INPUT RECORDS>
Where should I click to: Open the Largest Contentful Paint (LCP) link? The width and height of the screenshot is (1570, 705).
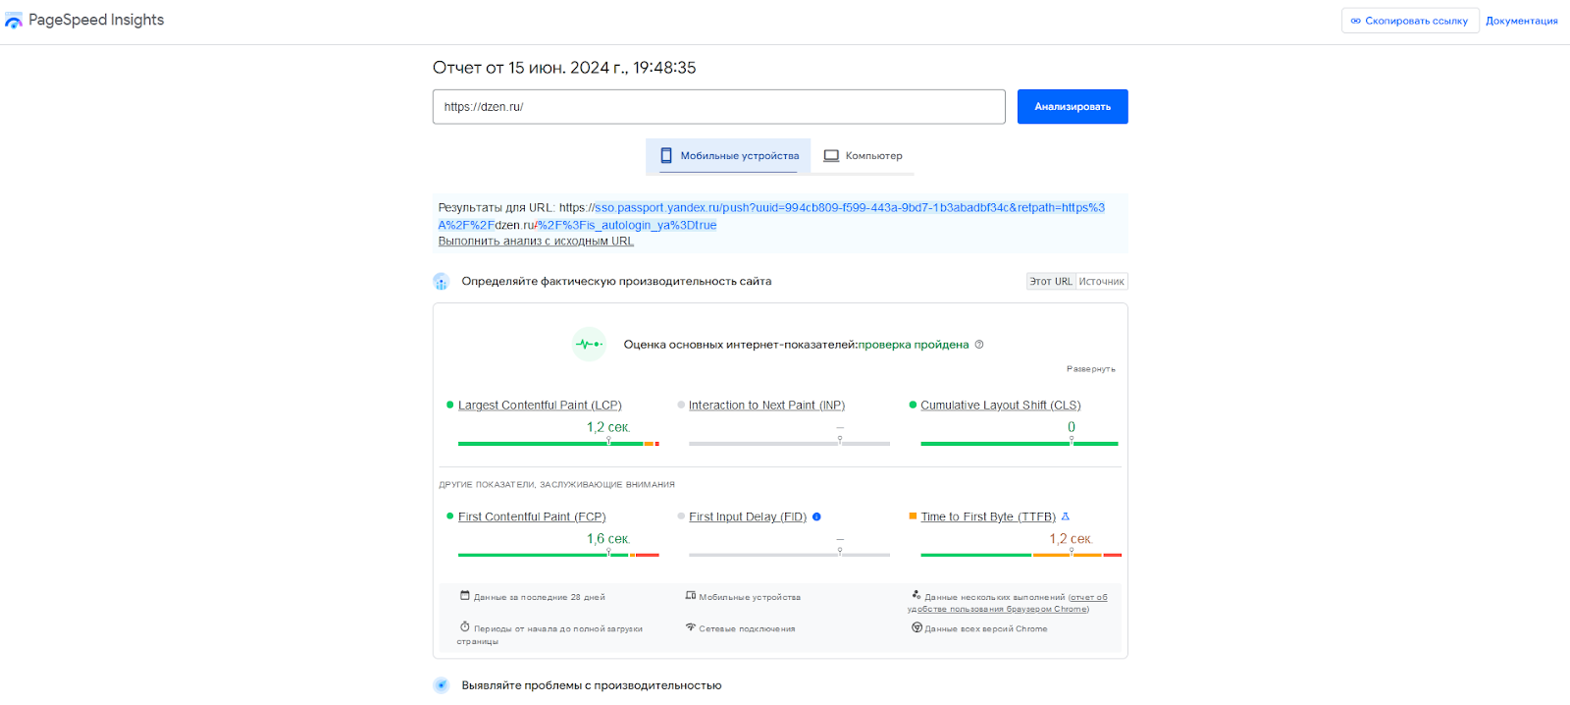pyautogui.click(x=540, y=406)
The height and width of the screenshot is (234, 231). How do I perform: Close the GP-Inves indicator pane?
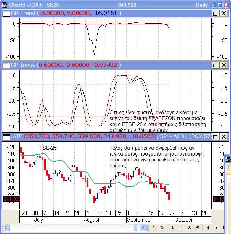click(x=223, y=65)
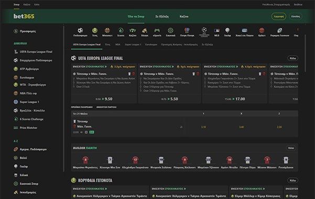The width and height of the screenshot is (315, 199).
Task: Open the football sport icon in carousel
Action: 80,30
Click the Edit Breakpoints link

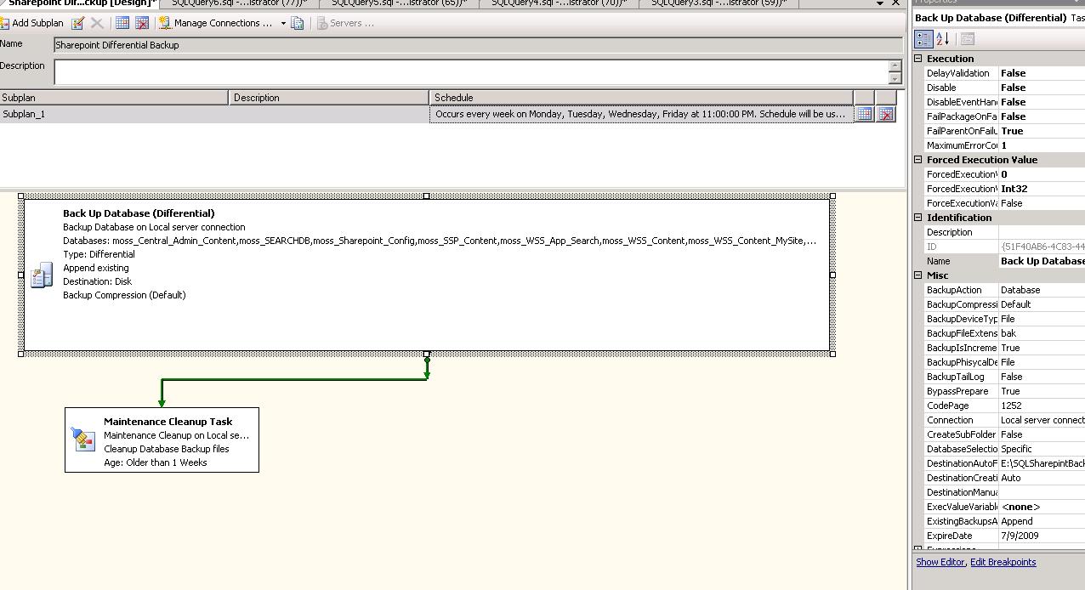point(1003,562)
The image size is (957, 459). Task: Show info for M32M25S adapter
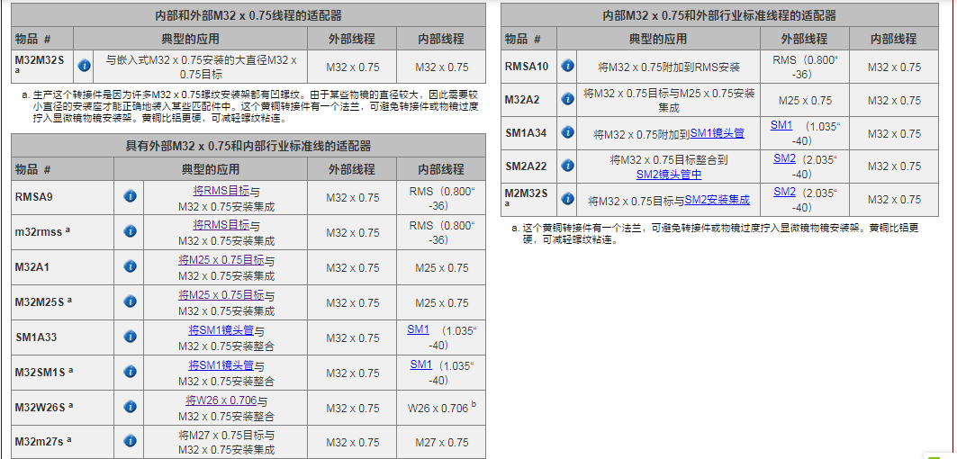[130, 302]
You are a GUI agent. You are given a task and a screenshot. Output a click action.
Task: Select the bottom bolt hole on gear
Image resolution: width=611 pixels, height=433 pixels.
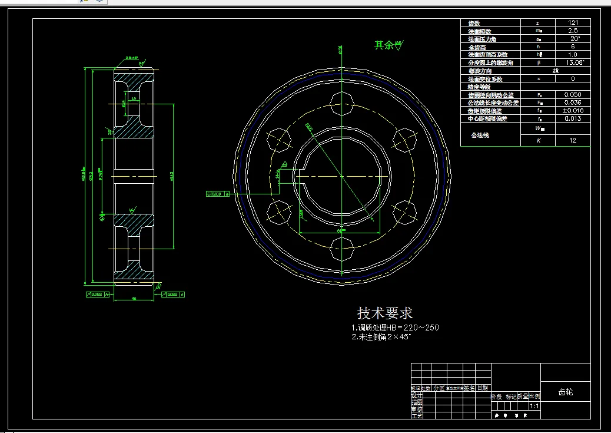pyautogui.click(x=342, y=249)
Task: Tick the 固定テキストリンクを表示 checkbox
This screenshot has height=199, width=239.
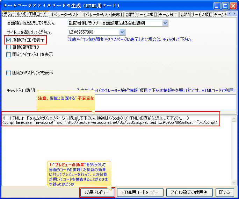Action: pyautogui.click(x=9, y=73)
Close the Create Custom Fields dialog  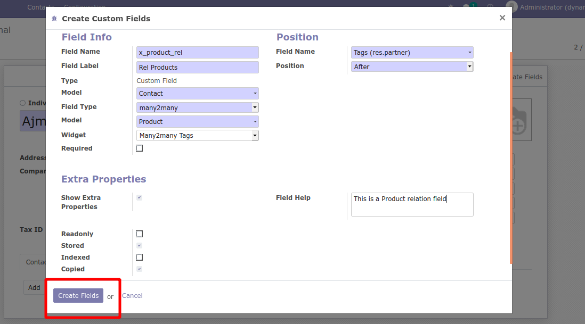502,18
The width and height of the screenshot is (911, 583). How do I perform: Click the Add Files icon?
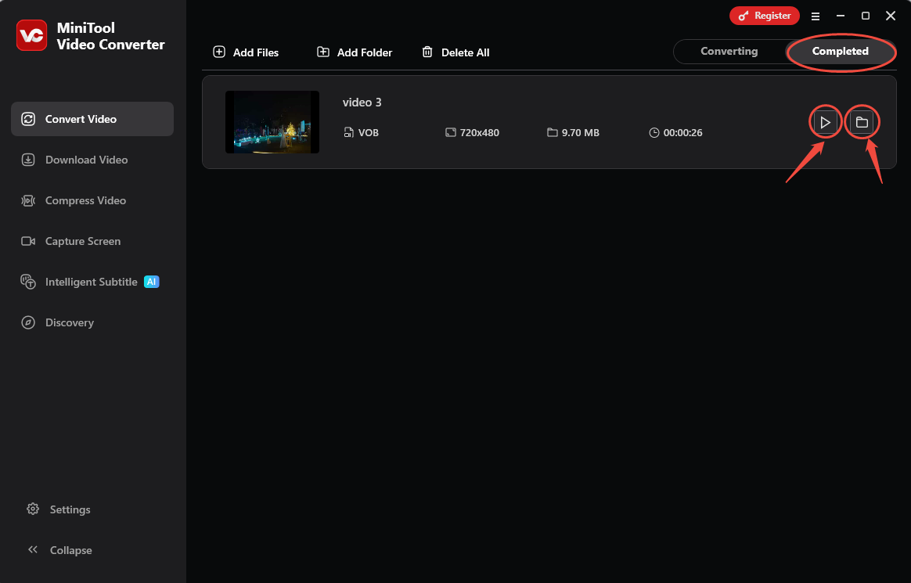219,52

WHAT IS REQUIRED> Lines from the one containing "The width and height of the screenshot is (911, 583)." through the end of the entries above, both included, are to be written out exactly; no pictures and no other lines.

RESULT OF THIS TASK>
The width and height of the screenshot is (911, 583). How do I perform: Click the Add Files icon?
219,52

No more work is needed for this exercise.